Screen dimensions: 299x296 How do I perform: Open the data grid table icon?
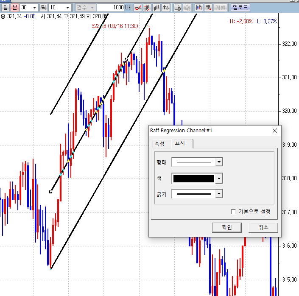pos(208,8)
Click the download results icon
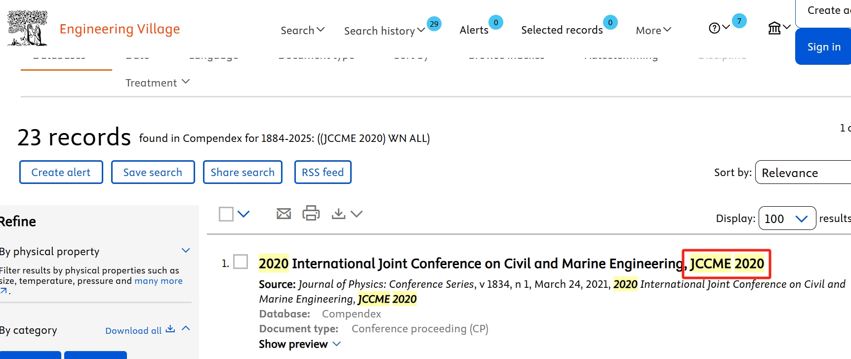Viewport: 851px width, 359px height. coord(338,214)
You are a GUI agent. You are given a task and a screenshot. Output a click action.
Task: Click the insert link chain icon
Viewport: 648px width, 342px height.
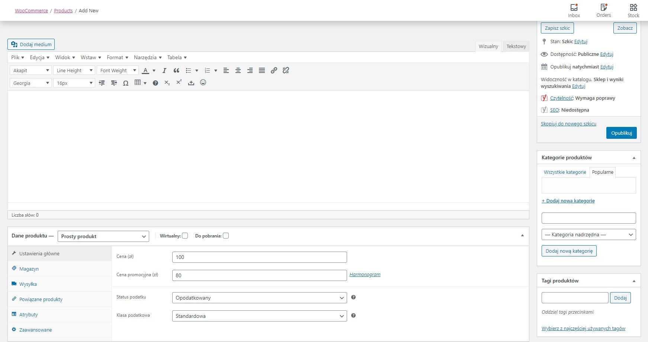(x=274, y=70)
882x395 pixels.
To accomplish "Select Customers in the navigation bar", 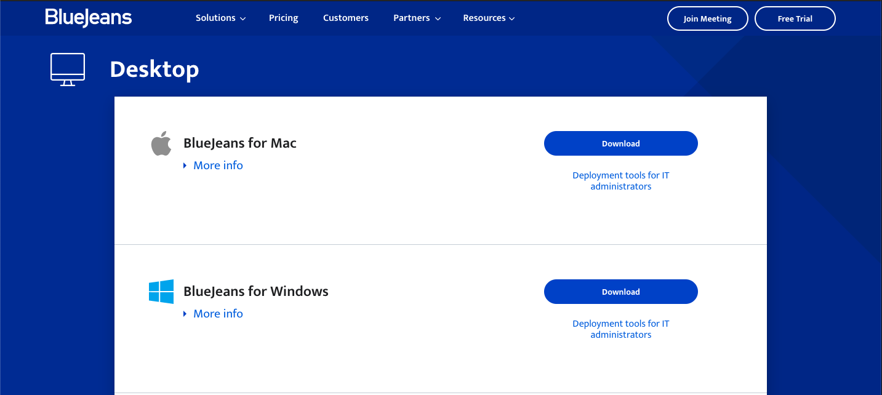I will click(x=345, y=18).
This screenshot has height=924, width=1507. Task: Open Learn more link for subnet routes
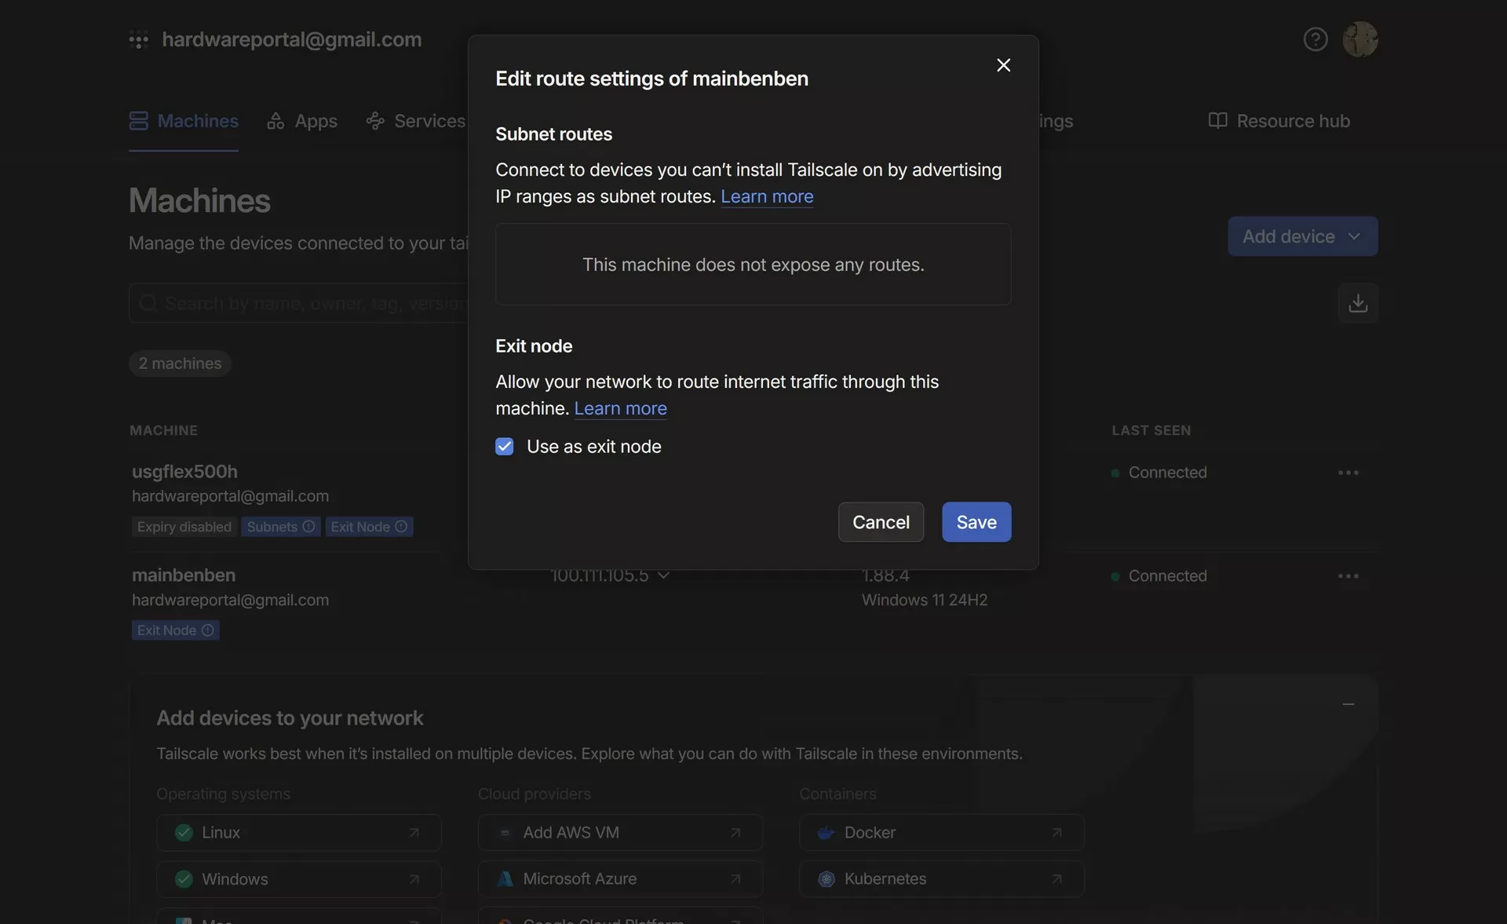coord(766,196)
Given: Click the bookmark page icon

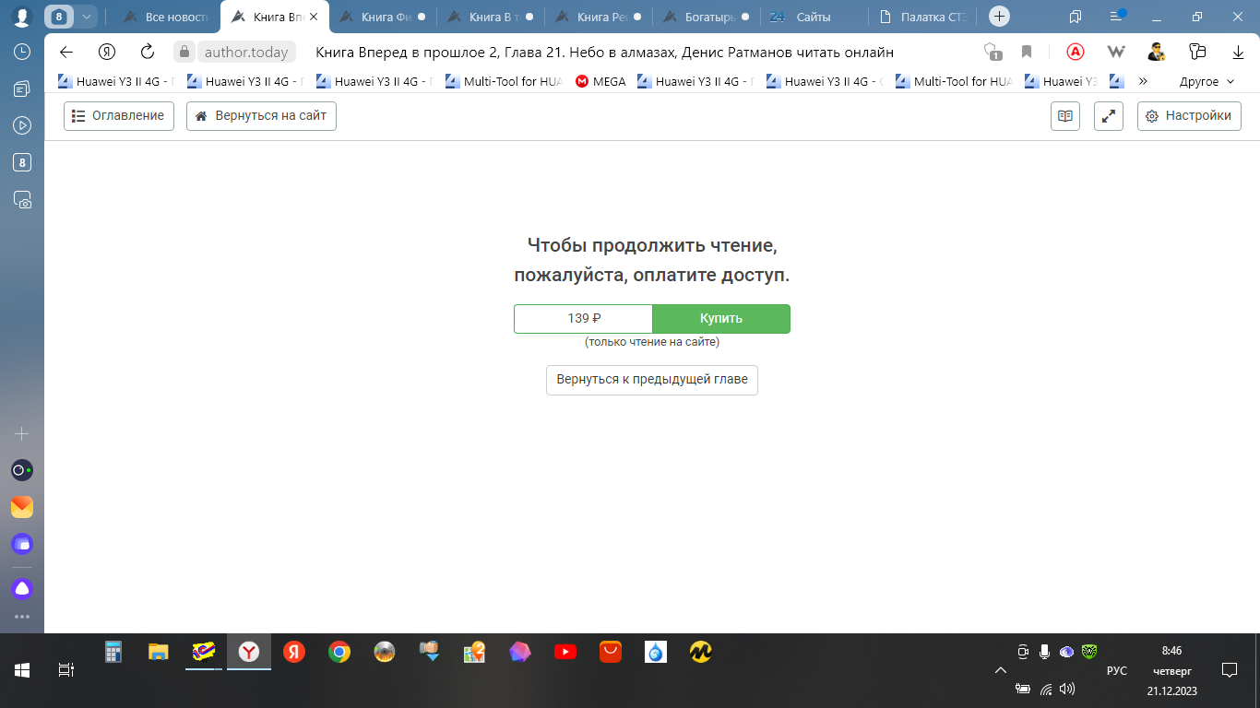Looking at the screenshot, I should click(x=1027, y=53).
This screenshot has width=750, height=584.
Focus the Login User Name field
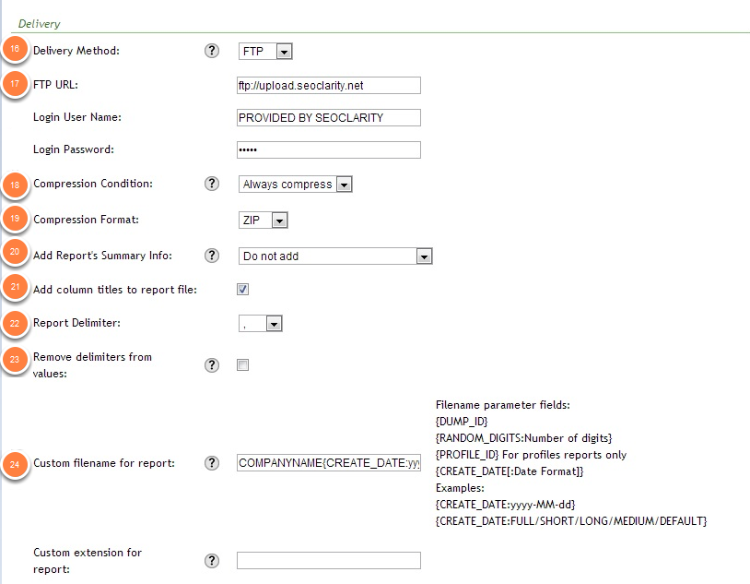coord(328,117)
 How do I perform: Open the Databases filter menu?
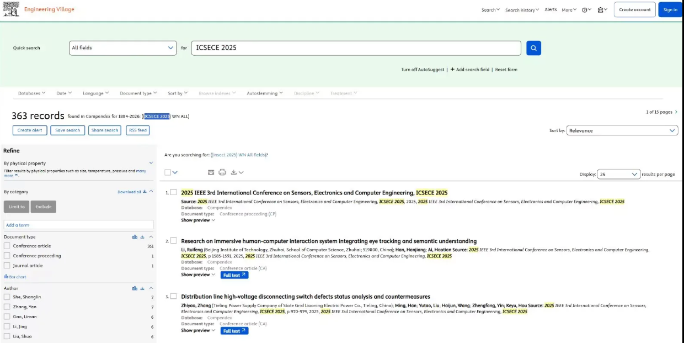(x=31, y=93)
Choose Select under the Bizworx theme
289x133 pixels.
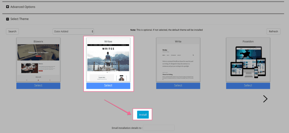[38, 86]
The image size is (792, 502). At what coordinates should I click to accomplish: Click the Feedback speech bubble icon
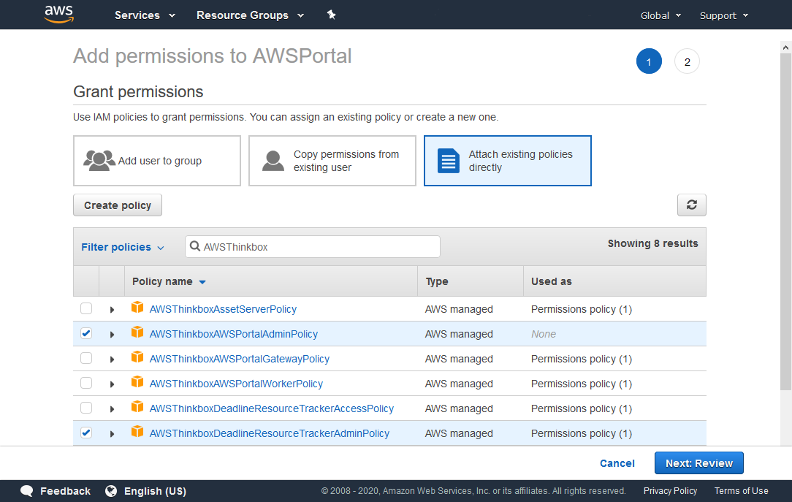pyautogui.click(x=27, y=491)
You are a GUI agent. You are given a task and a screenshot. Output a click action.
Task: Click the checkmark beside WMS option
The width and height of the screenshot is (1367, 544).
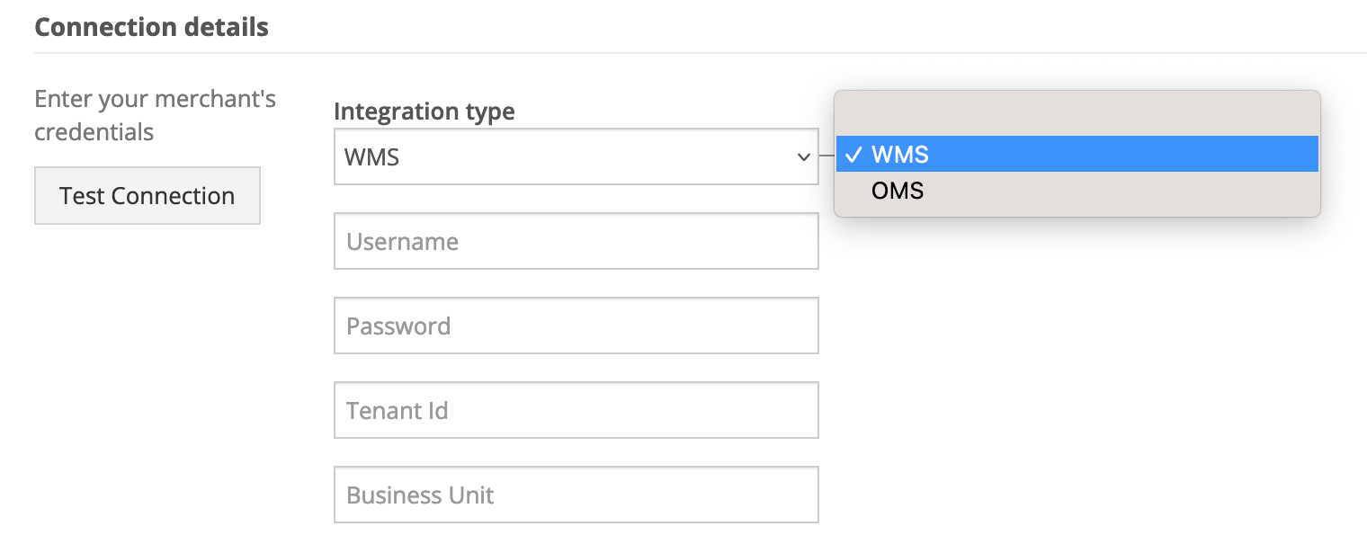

*Task goal:*
Retype the data from the line containing "This screenshot has height=924, width=1507." through the end of the data, both ends included, copying each line exactly. Leave the pictures out.

*Answer to the problem:*
This screenshot has height=924, width=1507. Task: Open Learn more link for subnet routes
coord(766,196)
Given: Click the bookmark page icon

Looking at the screenshot, I should click(x=1027, y=53).
This screenshot has width=750, height=584.
Focus the Login User Name field
coord(328,117)
 How do I perform: Open the Databases filter menu?
(x=31, y=93)
Choose Select under the Bizworx theme
289x133 pixels.
[38, 86]
The image size is (792, 502). At what coordinates should I click to accomplish: Click the Feedback speech bubble icon
pyautogui.click(x=27, y=491)
You are a GUI agent. You are given a task and a screenshot. Output a click action.
Task: Click the checkmark beside WMS option
The width and height of the screenshot is (1367, 544).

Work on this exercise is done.